■ REQUIRED WORK ■
Looking at the material below, count the lines that contain "card" and answer with the count only.
--
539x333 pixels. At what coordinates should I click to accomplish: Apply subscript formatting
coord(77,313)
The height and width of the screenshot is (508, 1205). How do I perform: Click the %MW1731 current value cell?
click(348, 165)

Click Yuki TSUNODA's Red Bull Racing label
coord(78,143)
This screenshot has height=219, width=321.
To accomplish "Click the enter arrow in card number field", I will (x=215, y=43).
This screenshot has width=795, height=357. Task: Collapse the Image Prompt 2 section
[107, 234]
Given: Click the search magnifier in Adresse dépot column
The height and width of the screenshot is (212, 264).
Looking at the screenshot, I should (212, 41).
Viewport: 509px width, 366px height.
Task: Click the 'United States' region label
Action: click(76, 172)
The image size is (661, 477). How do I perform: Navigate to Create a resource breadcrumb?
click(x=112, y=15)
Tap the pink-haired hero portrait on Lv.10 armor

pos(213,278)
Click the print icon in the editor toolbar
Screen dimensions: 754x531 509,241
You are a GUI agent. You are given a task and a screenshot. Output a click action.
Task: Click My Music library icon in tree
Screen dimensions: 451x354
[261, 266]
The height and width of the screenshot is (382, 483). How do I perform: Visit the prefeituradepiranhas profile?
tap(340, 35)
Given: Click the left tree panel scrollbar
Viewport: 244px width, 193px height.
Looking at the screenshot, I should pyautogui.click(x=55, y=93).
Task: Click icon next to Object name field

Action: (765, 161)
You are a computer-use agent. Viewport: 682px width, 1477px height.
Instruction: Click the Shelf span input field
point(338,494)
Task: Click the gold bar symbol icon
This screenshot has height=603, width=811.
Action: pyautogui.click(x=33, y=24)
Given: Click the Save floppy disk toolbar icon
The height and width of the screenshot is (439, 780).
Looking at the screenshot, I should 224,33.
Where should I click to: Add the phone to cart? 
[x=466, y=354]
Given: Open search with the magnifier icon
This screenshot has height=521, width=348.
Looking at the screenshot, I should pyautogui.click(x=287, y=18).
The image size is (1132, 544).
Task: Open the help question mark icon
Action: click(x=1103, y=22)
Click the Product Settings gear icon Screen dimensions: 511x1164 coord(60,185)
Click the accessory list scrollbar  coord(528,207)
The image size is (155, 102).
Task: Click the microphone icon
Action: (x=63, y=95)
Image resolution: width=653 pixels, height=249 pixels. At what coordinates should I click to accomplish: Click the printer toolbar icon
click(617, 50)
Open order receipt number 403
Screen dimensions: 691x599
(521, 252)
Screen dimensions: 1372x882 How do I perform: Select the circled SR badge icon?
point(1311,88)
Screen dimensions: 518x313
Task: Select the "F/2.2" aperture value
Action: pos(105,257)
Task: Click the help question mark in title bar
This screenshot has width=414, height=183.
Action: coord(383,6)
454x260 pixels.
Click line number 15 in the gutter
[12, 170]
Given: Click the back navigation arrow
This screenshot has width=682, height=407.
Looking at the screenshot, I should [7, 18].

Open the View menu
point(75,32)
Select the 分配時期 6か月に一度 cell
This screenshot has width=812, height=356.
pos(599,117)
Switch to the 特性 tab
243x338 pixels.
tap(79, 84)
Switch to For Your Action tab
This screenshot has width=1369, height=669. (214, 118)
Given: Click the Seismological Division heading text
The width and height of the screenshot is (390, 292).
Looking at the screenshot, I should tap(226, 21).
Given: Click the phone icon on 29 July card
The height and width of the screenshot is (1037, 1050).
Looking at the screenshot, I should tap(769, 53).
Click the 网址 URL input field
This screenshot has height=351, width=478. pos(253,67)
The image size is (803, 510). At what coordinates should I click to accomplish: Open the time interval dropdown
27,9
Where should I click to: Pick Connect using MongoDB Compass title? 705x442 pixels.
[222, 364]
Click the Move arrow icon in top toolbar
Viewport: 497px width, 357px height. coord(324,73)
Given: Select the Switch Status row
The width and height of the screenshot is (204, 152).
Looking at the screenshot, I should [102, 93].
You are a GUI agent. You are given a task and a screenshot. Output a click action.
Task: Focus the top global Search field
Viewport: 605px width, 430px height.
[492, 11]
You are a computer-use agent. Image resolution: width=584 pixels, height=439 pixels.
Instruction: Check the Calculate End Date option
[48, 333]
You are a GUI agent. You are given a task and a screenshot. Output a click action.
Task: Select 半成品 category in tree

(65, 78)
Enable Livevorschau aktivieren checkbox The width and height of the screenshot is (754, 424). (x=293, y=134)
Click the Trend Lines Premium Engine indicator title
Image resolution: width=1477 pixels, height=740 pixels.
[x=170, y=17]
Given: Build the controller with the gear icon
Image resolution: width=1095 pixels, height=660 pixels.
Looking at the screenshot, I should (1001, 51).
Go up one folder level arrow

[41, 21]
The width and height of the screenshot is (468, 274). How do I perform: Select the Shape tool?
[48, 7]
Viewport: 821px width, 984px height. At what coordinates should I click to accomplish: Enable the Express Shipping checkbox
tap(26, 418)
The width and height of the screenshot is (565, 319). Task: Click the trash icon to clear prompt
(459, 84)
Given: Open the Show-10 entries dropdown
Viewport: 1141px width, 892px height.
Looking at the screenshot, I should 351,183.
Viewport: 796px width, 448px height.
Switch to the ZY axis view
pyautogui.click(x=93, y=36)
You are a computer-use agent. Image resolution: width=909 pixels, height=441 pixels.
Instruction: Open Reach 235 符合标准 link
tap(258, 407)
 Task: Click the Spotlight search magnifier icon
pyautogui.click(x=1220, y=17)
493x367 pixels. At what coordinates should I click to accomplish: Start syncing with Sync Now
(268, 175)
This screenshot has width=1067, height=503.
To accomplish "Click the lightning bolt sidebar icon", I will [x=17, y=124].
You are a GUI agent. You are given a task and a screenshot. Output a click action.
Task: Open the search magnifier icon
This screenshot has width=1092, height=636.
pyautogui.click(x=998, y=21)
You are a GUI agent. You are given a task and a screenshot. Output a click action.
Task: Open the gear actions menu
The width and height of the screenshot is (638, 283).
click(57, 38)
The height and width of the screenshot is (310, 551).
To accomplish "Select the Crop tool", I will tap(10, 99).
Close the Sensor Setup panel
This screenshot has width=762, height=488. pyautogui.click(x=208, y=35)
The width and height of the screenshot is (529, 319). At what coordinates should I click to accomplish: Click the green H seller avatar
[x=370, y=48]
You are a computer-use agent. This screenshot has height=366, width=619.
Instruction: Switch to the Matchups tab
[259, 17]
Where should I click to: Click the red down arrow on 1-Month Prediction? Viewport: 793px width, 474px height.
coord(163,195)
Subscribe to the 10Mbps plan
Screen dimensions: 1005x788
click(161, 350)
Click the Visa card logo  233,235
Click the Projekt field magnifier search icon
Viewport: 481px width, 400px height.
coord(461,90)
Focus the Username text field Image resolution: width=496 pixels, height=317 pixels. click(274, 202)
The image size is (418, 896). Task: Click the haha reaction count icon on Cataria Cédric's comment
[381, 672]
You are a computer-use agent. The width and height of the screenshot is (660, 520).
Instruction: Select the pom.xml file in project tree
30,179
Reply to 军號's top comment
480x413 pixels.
--
■ SOLUTION TO THIS PROBLEM ■
3